Posted by Gapes 6:31 pm            Game: Hellgate London

Yes, this is the news I was talking about. We received some emails from a dark shadowy figure claiming to be a former FSS employee with intimate knowledge of the ongoings there. We were skeptical at first with this and there will be more news to come of it all (unless we scare him away). Take this with a grain of salt if you’d like, but I believe the source.
First the source tells us that FSS DID NOT PAY anyone out of their pockets. The 30 days salary line was a load of garbage. People are still unpaid for PTO (paid time off). The source also tells us that FSS creditors will get paid before the employees do. Here is the letter that was emailed to the employees.

July 20, 2008

To all former Flagship/Ping0 Employees:

The Board of Directors regrets to inform you that the final payroll has not
yet been paid out as of today.  We are doing everything we can to get the
final payroll paid to our employees.  At this time it is likely that the
company will file for bankruptcy.  In that case, employee claims will be the
top priority on the list of debts of the company.
You will receive your W-2 after year end.  If your address changes between
now and then, please contact ********** at ***-***-**** to let them
know your new address.

Sincerely,
Flagship Studios/Ping0

The source also tells us that at FSS founding parties, instead of talking about future gameplay or art, they’d look at luxury car catalogs to see what kind of things they’d get with their money. The source also tells us that individually the brass there weren’t all bad but they played off each others worst traits, ignoring problems, self satisfied and appointing the least qualified to key positions in the company.

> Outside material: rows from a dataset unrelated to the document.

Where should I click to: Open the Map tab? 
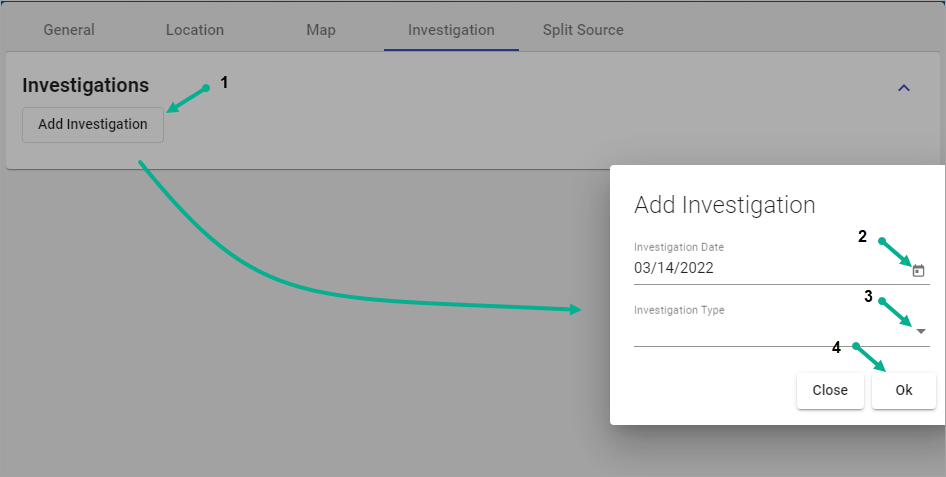pyautogui.click(x=321, y=30)
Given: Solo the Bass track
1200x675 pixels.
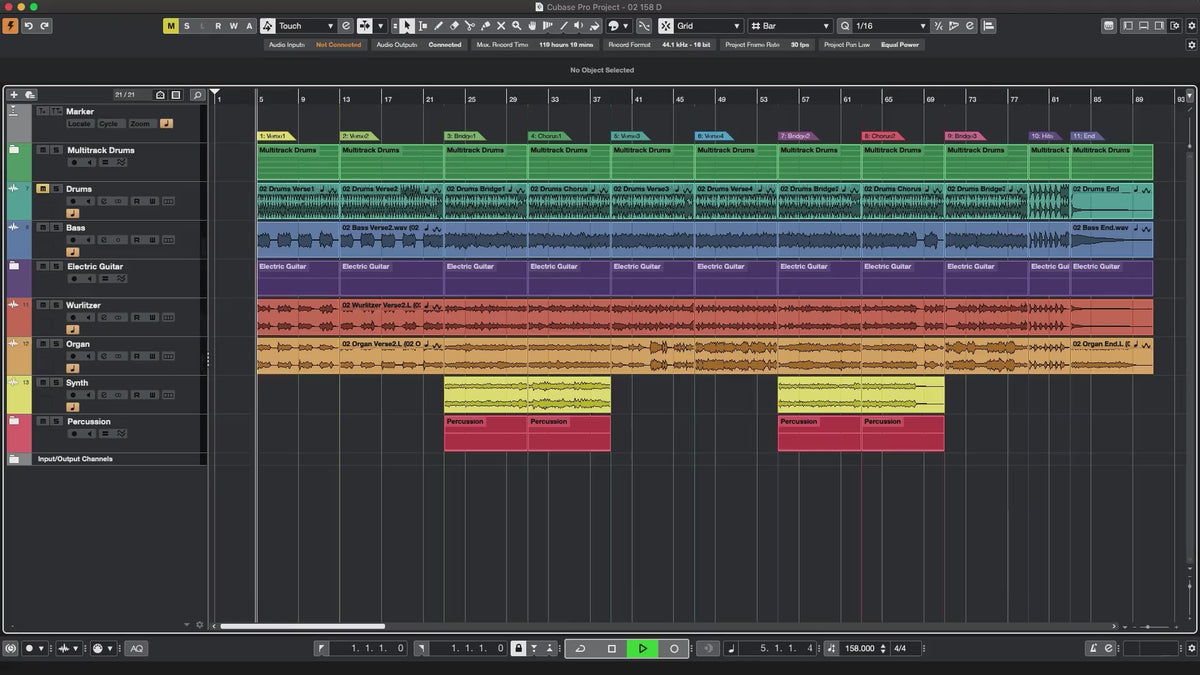Looking at the screenshot, I should click(55, 227).
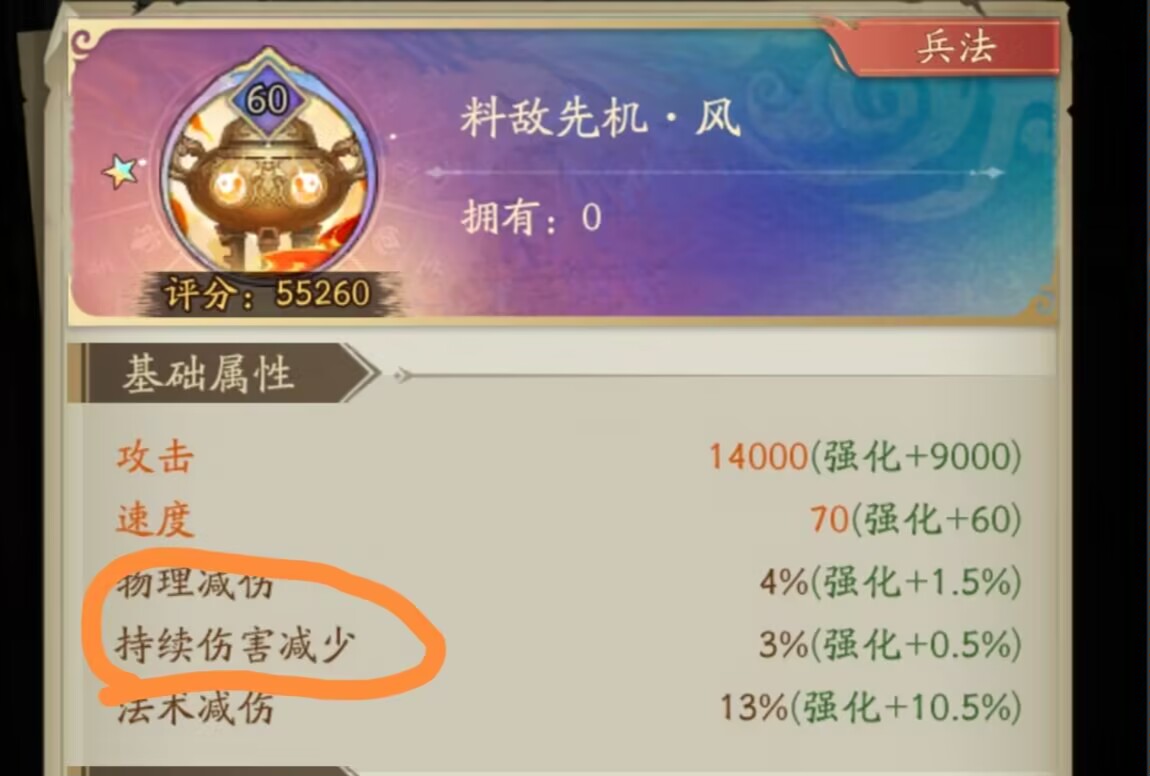
Task: Tap the 料敌先机·风 item title
Action: pos(601,117)
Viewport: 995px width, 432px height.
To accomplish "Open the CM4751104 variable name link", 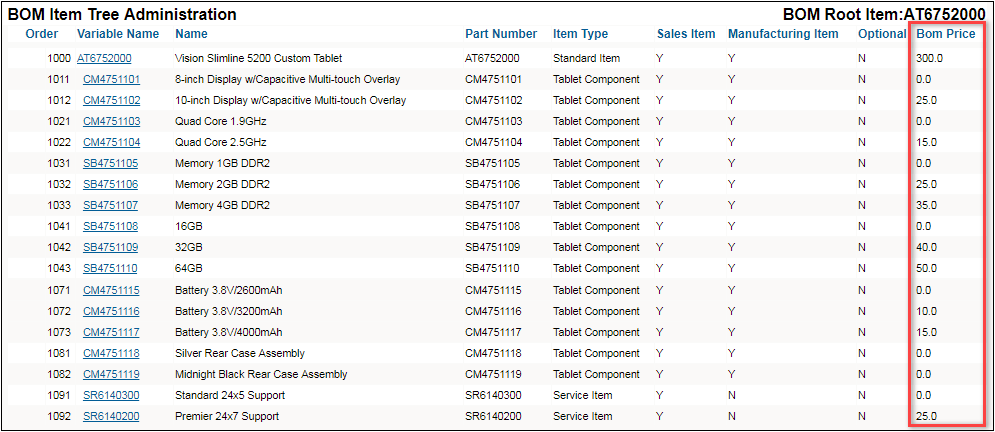I will pos(111,143).
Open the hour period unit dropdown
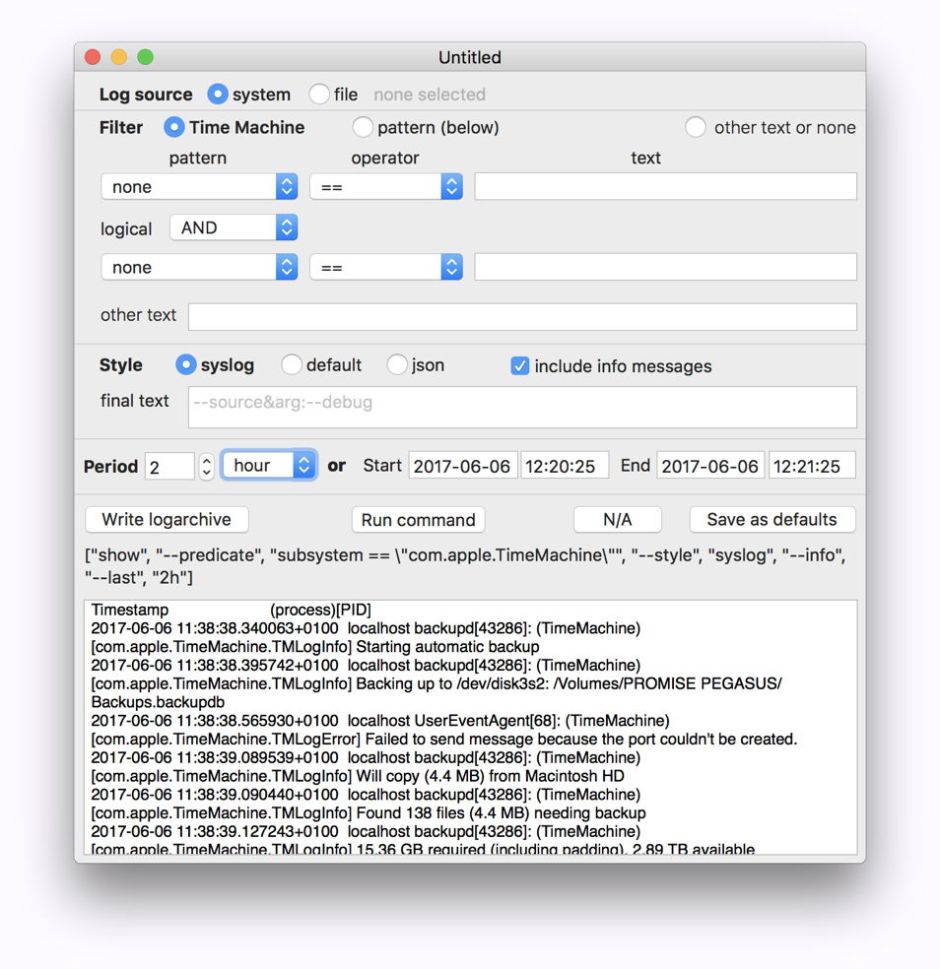The image size is (940, 969). 269,465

This explains quite a bit in my opinion, and as I said you can take take this with a grain of salt if you’d like, but we stand by our source.

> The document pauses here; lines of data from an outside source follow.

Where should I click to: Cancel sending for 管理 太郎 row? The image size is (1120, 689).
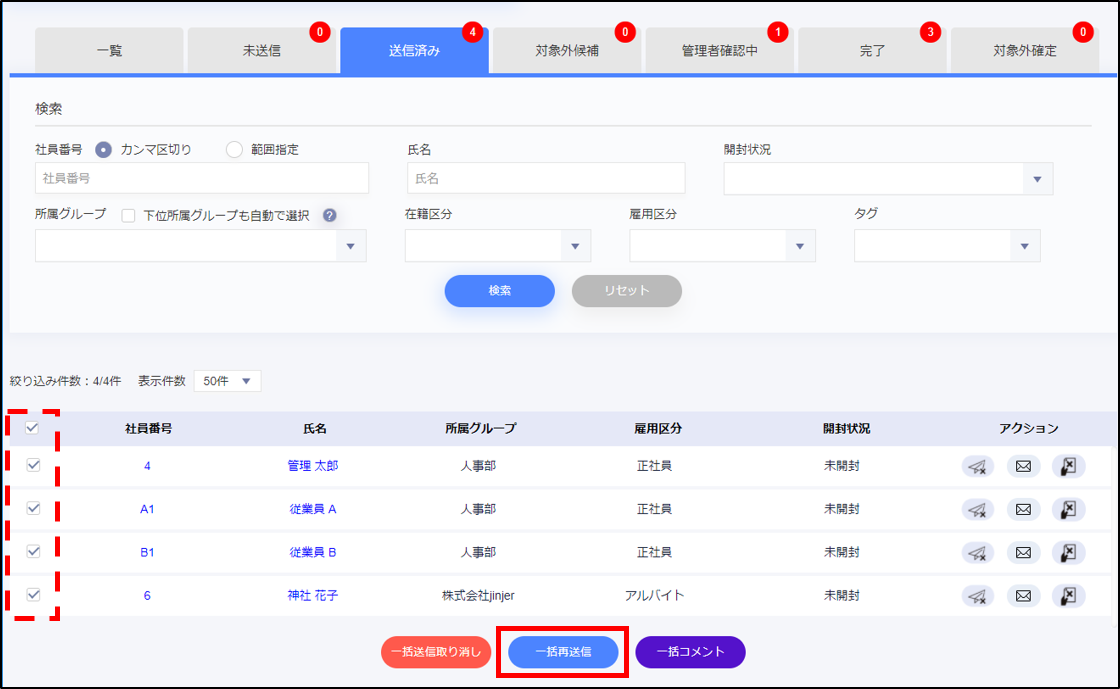978,466
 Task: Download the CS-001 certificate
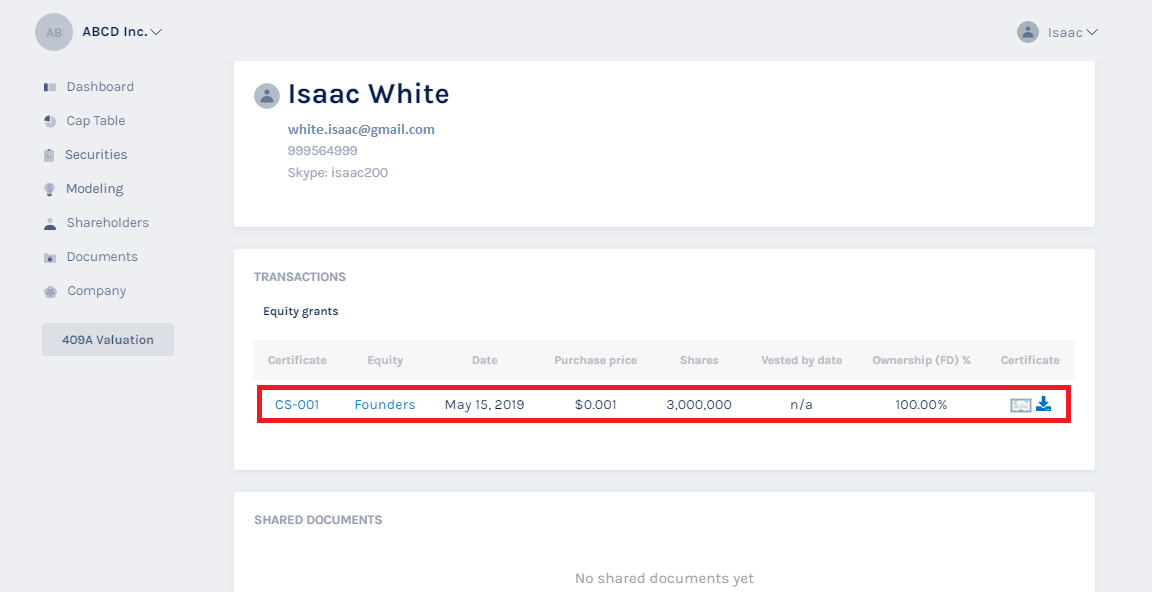1043,404
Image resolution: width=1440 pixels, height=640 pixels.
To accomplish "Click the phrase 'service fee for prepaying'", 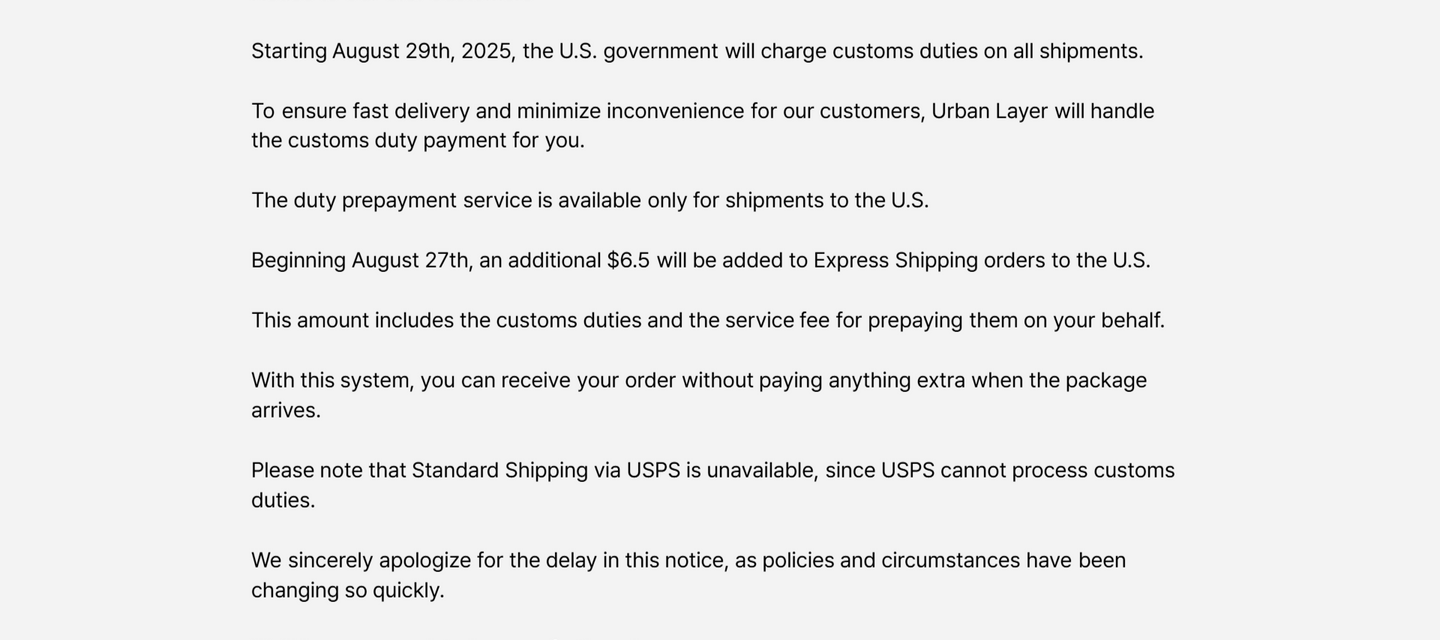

There will be more to come of this I hope…..there are many questions to be asked and many that we hope to have answered. On that note I leave you with what sold us that we have a legitimate source here. The scanned copy of the termination letter issued to the employees on July 11, 2008. Stay tuned guys…we hope to have more info coming in the near future.

.

Edit: Tiggs has confirmed what I knew, this letter is legit
http://forums.hellgatelondon.com/showpost.php?p=1179781&postcount=93
.
UPDATE: The source has corrected me on something.  He says the founders did pay “some money out of pocket”.  The issue at hand is that reports stated they were paid 30 days severance which was not true at all.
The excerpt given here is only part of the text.